Saving a few minutes for just one person may not seem like a big deal when it comes to finding one driver's license. However, multiply a few minutes by several thousand times and the cumulative time savings become apparent. Handing over a phone may be faster than searching for documentation in a wallet. Most people already have a phone on hand as they thumb through apps waiting in line or sitting in traffic. Consumers instinctively reach for cellphones more often than their wallets.
Iowa claims this digital document is very secure, and the state plans to implement the driver's license sometime in 2015. Iowa plans to be forward-thinking by putting more licenses onto digital formats, such as hunting and building permits. Other states may not accept the digital license as proof of identity, even though more than 30 states allow digital driver's insurance cards.
This type of technology takes advantage of consumer-based mobile apps already on the market. Shoppers download coupons in stores, through websites and via text messages thousands of times per day. Instead of paper cutouts, consumers show UPC-ready coupons on smartphones to take advantage of sales, manufacturer's deals and discounts. Mobile coupons are tracked more efficiently, and they let companies take advantage of targeted selling.
The same type of technology may be used for mobile licenses. Instead of receiving a paper copy of renewal documentation a few months before a driver's license expires, motorists can renew the vital document within a few minutes using mobile app technology. This way, smartphone license technology saves taxpayer money by reducing staff time, increasing efficiency and preventing gaps in the system.
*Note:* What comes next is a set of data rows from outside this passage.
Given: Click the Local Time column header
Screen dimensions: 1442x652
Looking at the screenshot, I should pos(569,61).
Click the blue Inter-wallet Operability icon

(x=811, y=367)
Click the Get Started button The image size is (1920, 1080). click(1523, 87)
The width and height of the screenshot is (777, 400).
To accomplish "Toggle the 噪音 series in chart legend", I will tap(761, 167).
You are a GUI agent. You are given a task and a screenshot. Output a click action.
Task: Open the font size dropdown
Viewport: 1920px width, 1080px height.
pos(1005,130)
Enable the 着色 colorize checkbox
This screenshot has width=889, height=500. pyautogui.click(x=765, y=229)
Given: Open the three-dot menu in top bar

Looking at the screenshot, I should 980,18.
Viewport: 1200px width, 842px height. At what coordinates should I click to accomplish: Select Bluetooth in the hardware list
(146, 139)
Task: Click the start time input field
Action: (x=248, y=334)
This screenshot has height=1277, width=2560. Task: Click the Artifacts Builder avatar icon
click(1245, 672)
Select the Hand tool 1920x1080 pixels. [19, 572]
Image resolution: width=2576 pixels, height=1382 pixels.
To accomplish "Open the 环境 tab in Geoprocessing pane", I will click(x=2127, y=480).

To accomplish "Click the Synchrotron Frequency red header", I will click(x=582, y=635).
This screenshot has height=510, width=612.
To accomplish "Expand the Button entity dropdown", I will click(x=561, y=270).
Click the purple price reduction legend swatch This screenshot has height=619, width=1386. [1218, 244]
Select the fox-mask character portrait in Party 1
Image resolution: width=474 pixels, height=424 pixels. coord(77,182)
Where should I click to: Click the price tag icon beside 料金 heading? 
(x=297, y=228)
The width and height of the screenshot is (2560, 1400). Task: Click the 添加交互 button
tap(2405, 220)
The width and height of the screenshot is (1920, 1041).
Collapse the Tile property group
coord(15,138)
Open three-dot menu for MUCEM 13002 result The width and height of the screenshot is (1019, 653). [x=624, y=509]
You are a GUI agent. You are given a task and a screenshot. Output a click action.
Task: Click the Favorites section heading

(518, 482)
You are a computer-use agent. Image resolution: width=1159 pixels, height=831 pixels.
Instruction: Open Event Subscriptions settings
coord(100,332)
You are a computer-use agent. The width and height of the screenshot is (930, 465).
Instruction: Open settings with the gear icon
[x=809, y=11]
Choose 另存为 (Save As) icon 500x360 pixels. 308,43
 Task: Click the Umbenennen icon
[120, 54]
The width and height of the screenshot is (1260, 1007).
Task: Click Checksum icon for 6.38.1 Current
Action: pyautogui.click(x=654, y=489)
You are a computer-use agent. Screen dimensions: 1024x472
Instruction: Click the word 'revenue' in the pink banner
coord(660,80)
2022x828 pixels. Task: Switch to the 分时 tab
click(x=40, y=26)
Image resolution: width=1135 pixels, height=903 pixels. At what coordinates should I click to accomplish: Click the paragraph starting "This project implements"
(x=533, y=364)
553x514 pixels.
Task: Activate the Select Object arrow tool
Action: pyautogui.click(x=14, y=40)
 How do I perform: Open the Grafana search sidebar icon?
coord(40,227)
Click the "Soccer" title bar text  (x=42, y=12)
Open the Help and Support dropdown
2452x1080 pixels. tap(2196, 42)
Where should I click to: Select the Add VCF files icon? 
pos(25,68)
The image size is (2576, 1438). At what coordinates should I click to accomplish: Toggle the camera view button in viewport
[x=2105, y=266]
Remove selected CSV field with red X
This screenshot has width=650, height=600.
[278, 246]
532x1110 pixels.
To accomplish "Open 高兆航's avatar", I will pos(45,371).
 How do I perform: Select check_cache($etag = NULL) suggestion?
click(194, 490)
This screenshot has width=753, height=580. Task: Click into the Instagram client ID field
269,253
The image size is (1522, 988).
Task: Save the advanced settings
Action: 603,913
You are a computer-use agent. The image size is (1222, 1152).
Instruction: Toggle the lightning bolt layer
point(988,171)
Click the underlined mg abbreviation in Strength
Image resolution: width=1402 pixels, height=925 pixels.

Iowa's initiative is a win-win scenario for taxpayers, law enforcement agencies and consumer advocates.
Other states will likely follow Iowa's example. More populous states such as California, New York, Texas and Illinois stand to benefit even more from digital driver's license technology when millions of people latch onto having these documents as smartphone apps instead of plastic cards in wallets. Saving time, and thereby saving money, is in everyone's interest, so state governments can focus on more pressing issues.